In the face of new evidence (Pekka Patent, full throated defense from
co-author) we need to update our priors.

The universe is not static.  What's interesting really is not whether or
not the eCat is real, but rather getting an accurate estimate of the
probability of it being real at any point in time.

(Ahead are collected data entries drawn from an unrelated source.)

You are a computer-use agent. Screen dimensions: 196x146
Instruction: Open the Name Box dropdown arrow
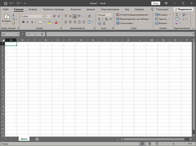pyautogui.click(x=18, y=34)
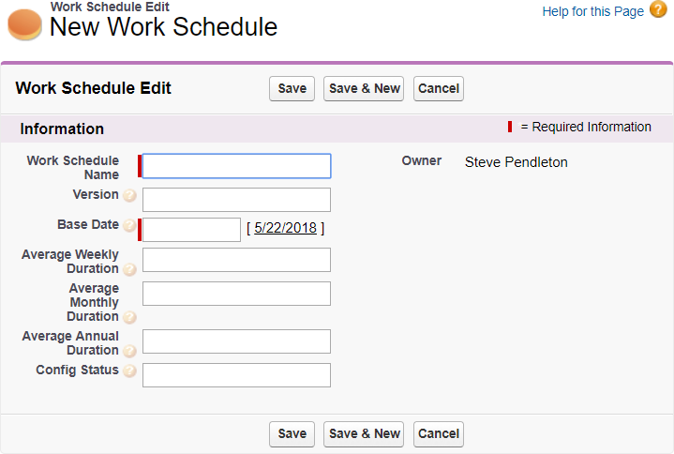Click help icon next to Version

tap(129, 196)
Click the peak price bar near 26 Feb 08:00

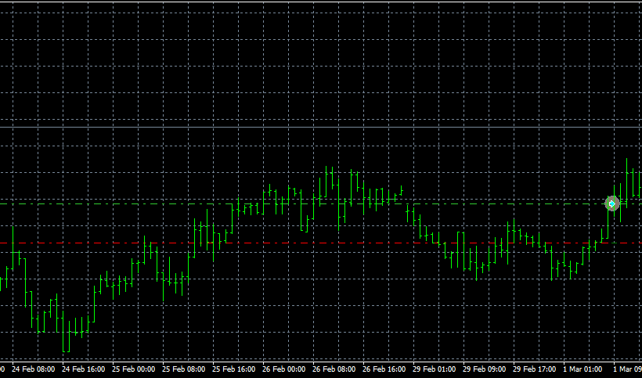point(326,182)
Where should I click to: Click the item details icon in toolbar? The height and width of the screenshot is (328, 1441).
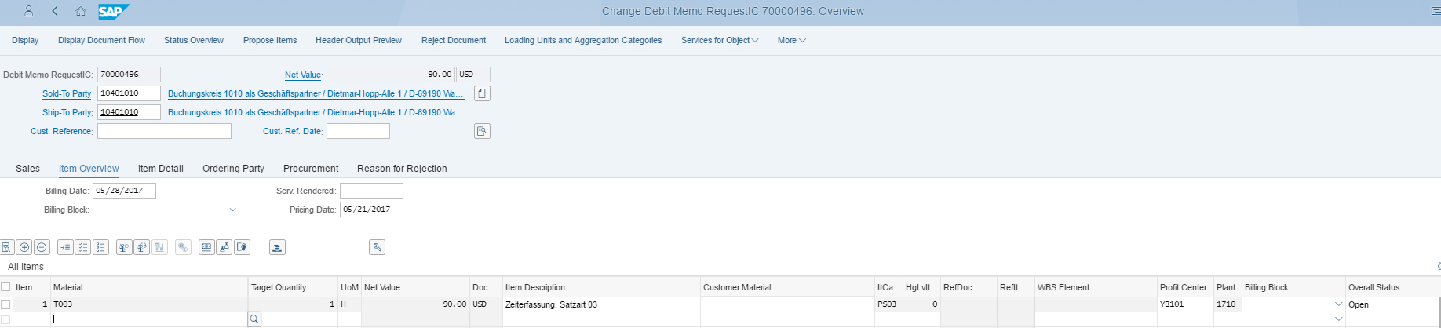(x=6, y=247)
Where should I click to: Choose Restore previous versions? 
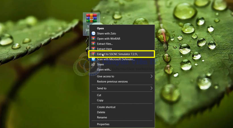pyautogui.click(x=112, y=82)
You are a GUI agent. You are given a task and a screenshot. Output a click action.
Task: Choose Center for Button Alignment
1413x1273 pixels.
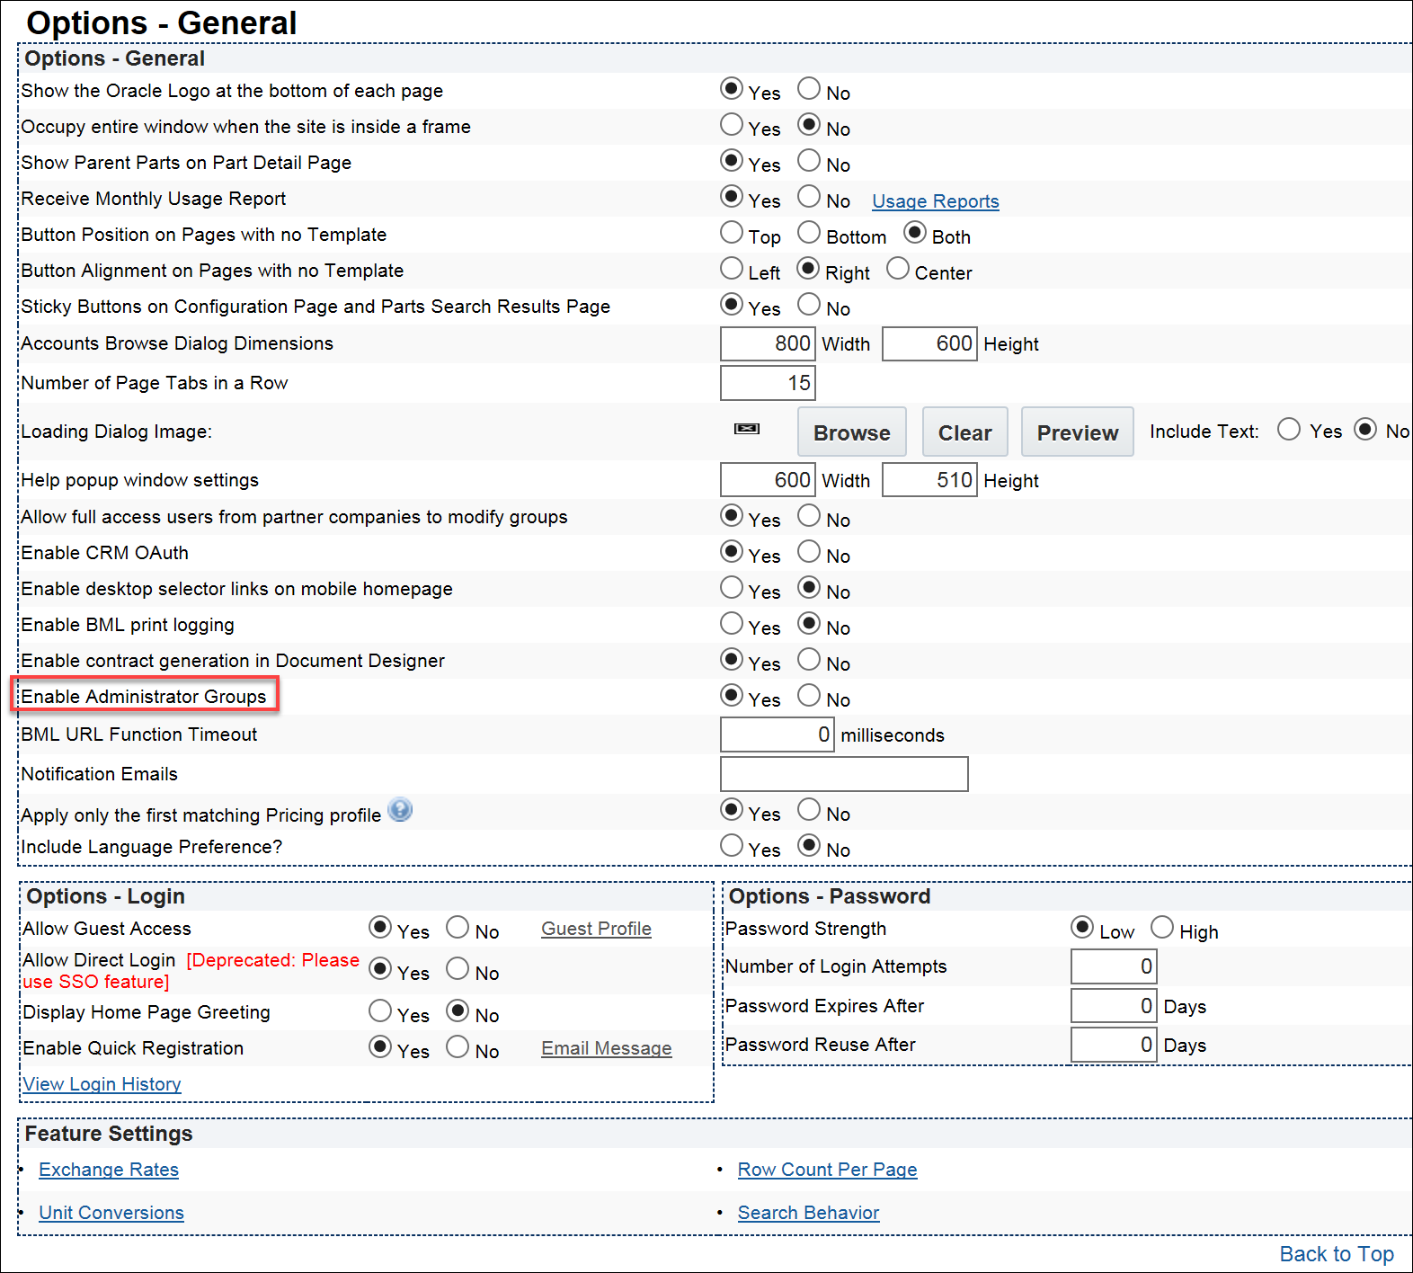tap(898, 269)
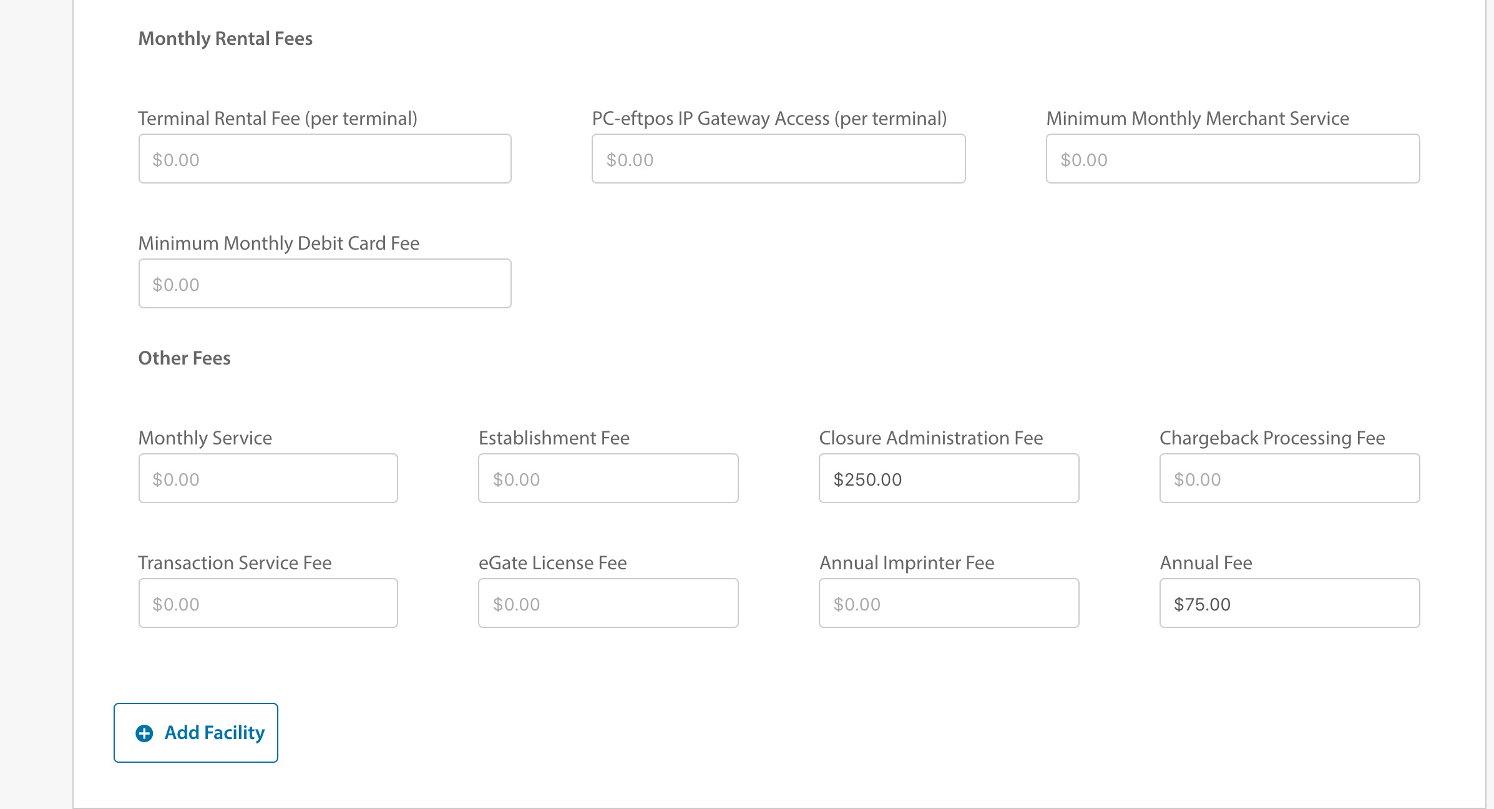
Task: Select the Chargeback Processing Fee field
Action: point(1289,479)
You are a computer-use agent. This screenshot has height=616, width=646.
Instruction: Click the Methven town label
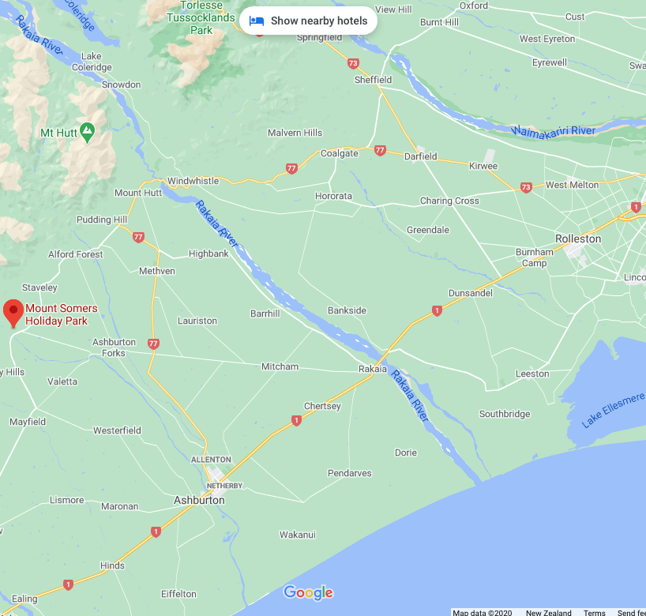(x=157, y=271)
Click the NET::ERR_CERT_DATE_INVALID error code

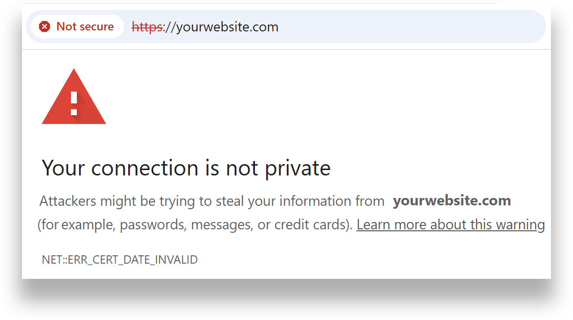[x=120, y=260]

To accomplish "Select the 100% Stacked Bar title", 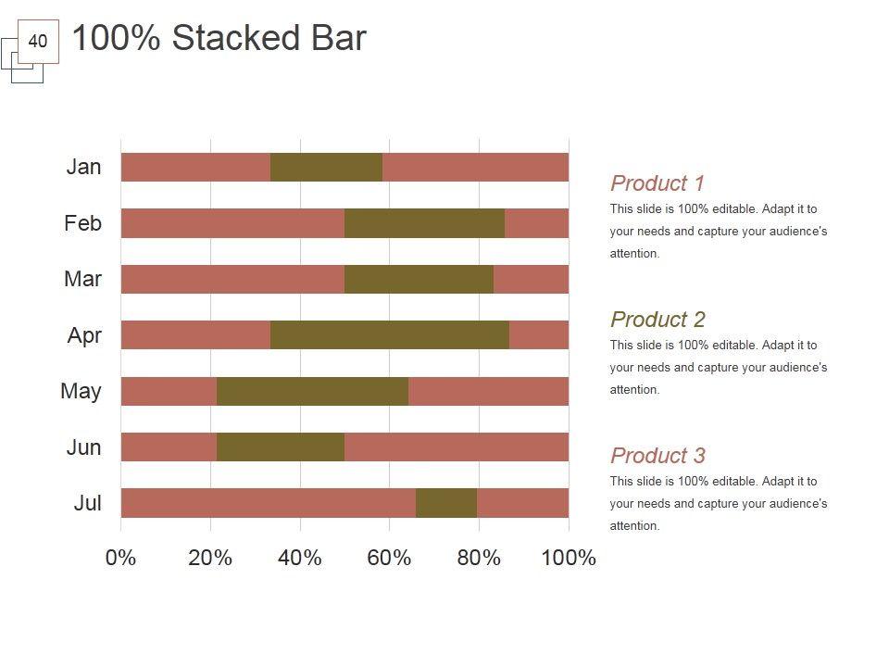I will coord(219,39).
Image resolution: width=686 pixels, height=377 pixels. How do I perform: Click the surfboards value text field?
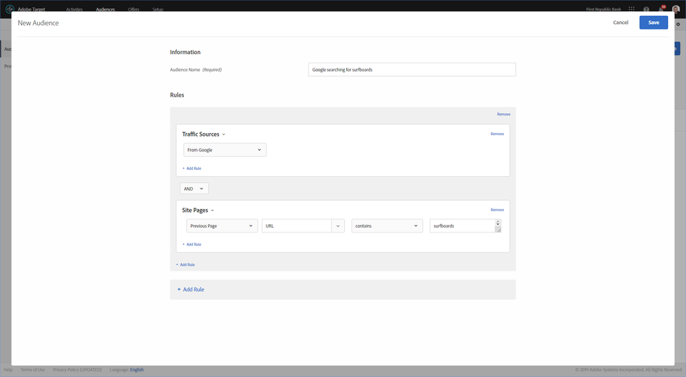pos(461,226)
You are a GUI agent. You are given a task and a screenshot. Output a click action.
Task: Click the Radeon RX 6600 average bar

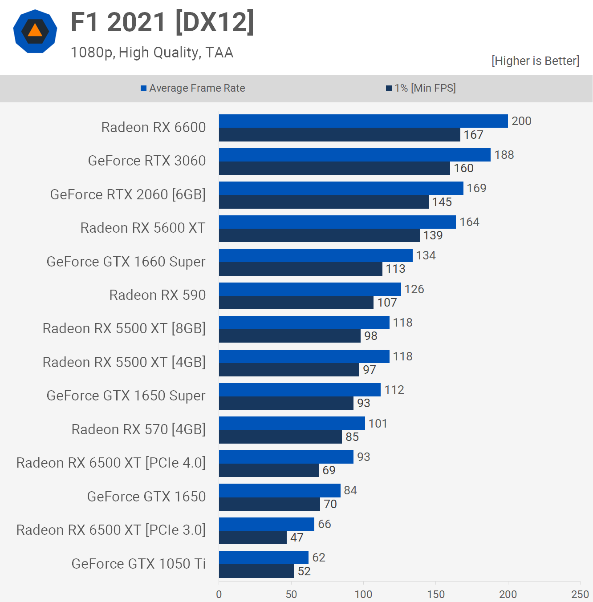pos(363,121)
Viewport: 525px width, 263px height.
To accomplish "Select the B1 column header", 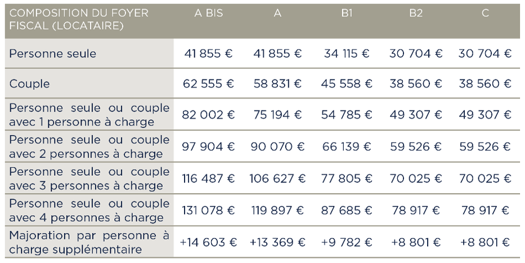I will pos(347,13).
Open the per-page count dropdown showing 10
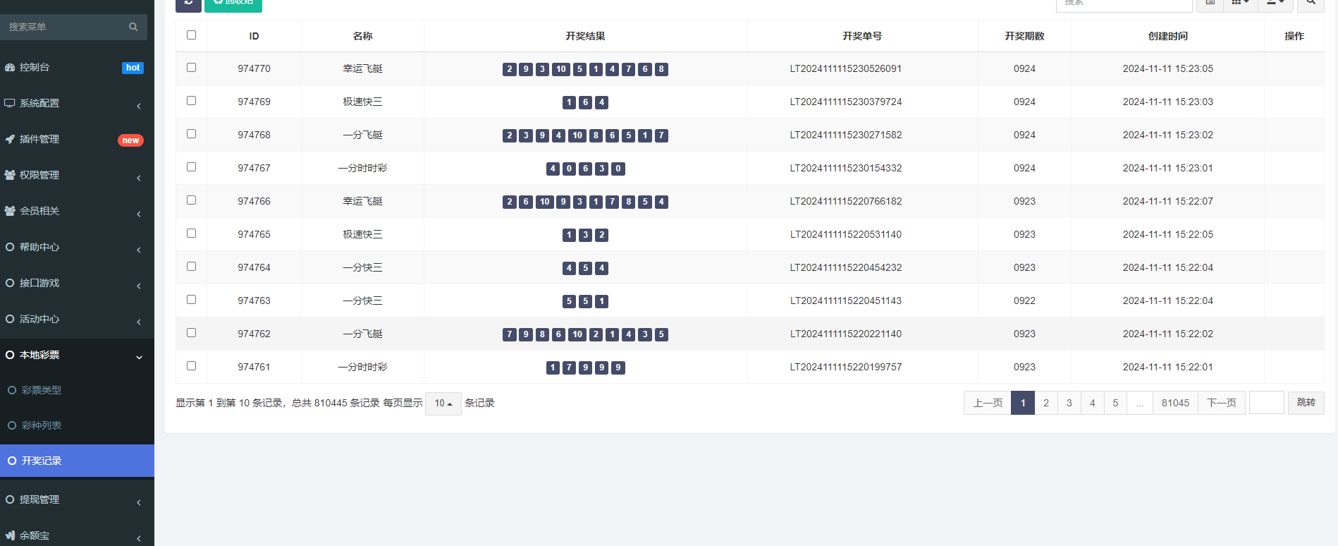This screenshot has height=546, width=1338. coord(443,404)
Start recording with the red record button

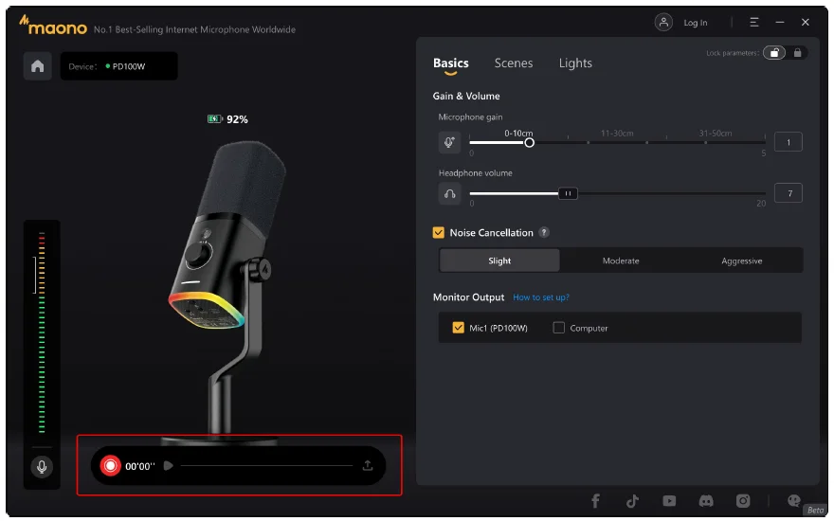tap(111, 465)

On Tue, Jul 9, 2013 at 12:06 PM, Kevin O'Malley <[email protected]> wrote:

>
>
>
> On Tue, Jul 9, 2013 at 11:48 AM, Jed Rothwell <[email protected]>wrote:
>
>>  But I find it disagreeable, because I have been hearing over and over
>> and OVER for 20 years about every cold fusion scientist is a fraud. I get
>> sick of it. You are beating a dead horse. We know you think that. We don't
>> care, and we don't want to hear it.
>>
>> - Jed
>>
>> ***I don't mind hearing it from someone like Blaze because he's someone
> who will put his money where his mouth is... at least he used to be.  He
> might even be willing to bet on what he just wrote, if we had a contract
> that said something like, "Andrea Rossi to be charged with fraud in
> connection with the Ecat within 1 year."  But I detect that Blaze is
> learning a thing or 2 while he spends time on  Vortex, and that's reflected
> in his initial offer of 10:1 odds going down to 3:1 odds that the Ecat
> isn't real or Rossi != Wright Brothers.
>
> When money is on the table, the game tightens.  Someone like Joshua Cude
> can just be blithely off by 4 THOUSAND orders of magnitude and nothing
> holds him accountable.  But if Joshua were to put his money where his mouth
> was, a penny bet would generate more money than he could ever pay back in a
> hundred lifetimes.  So when someone is willing to put their money where
> their mouth is, I consider them to be a small-s skeptic.